** SELECTED PASSAGE **
After 30 days on the job as CEO of Kansas Electric Cooperatives, Inc., I’ve had time to reflect on the challenges and opportunities that lie ahead as I begin this new chapter in my life while navigating uncharted territory of a pandemic—as all of us are.
Thirty-nine years serving in the U.S. military as well as the last nine years as the state’s adjutant general has certainly prepared me to manage through the unfamiliar and overcome obstacles, just as your electric cooperatives have done since their inception. Your cooperative’s commitment to providing power to nearly 80% of our state’s territory is just as strong in 2020 as it was in 1938 when Brown-Atchison Electric Cooperative began stringing wire and Brown County became the first in Kansas to receive service.
The COVID-19 pandemic has presented Kansas electric cooperatives with first-time challenges, and they’ve met them head on. Your electric cooperatives and their leadership have responded with decisions that protect the health and wellbeing of co-op members, employees and the communities they serve. They have taken and continue to take steps to be prepared in the event there is a significant and ongoing impact from the coronavirus in our communities. They are focused on maintaining a healthy workforce and keeping key personnel — such as line workers and member service representatives — available to continue to provide the excellent service you expect.

** MATERIAL SUPPLIED **
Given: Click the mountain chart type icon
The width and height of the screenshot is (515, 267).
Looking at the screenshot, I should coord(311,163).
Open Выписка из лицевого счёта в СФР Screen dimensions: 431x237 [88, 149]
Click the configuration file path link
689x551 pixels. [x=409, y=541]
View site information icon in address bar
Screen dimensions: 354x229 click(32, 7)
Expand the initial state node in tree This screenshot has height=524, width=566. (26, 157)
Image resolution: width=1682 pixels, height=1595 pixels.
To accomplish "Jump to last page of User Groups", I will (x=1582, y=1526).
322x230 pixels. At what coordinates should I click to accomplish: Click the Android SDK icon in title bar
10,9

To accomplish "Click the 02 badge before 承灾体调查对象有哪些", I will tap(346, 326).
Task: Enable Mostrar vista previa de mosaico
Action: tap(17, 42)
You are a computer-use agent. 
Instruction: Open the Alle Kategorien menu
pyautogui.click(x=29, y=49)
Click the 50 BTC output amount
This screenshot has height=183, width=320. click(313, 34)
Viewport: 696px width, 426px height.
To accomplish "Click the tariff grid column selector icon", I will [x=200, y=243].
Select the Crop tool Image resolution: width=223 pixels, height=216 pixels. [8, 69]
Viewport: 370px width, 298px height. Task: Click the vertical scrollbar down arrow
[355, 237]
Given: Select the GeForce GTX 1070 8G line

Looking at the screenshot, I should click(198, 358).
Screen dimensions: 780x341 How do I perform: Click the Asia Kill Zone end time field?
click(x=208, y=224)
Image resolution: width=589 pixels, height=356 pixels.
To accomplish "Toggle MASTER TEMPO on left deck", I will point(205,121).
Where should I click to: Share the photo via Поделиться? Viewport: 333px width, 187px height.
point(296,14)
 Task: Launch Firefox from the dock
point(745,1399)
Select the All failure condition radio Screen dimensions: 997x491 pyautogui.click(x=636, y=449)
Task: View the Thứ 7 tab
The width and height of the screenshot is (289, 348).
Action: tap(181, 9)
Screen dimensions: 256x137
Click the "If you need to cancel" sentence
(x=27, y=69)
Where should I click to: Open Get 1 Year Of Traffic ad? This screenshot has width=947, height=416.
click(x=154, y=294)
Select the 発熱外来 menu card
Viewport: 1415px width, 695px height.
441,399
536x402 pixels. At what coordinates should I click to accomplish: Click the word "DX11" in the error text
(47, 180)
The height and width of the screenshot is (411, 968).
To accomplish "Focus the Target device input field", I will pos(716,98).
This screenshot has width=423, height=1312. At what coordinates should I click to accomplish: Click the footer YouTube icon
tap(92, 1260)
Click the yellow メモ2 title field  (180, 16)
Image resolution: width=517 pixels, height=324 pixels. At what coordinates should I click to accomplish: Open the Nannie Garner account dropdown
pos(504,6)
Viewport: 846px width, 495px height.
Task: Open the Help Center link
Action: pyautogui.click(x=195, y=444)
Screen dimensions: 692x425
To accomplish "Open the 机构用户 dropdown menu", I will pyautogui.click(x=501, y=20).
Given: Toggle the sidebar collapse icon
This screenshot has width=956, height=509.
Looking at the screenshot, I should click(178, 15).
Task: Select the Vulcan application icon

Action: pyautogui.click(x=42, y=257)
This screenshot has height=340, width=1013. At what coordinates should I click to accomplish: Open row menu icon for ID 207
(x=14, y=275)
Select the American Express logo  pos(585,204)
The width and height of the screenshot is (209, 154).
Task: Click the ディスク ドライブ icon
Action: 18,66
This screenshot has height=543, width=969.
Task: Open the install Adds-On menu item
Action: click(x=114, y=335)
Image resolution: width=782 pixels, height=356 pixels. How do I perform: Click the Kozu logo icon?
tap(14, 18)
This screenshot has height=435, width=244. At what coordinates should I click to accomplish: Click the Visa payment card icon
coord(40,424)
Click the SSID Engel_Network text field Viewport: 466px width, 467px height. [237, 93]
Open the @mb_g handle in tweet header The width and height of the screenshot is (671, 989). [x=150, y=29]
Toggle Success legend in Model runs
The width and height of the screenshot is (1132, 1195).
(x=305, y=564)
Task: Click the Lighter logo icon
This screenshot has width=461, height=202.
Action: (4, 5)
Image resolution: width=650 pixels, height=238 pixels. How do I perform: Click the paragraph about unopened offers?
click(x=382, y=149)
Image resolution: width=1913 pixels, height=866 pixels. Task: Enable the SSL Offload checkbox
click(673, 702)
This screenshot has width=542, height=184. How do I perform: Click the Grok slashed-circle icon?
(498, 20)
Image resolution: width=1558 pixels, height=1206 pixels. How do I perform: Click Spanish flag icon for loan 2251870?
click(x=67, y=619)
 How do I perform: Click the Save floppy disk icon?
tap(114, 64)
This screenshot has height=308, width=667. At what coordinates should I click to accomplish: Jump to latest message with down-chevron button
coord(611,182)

** AIM OF THE TASK **
Could you reproduce, word for word, the stretch of the column about Kansas electric cooperatives from "After 30 days" through "to receive service."? Rely only on the column about Kansas electric cooperatives and set the material aside.

** THE COMPLETED TASK **
After 30 days on the job as CEO of Kansas Electric Cooperatives, Inc., I’ve had time to reflect on the challenges and opportunities that lie ahead as I begin this new chapter in my life while navigating uncharted territory of a pandemic—as all of us are.
Thirty-nine years serving in the U.S. military as well as the last nine years as the state’s adjutant general has certainly prepared me to manage through the unfamiliar and overcome obstacles, just as your electric cooperatives have done since their inception. Your cooperative’s commitment to providing power to nearly 80% of our state’s territory is just as strong in 2020 as it was in 1938 when Brown-Atchison Electric Cooperative began stringing wire and Brown County became the first in Kansas to receive service.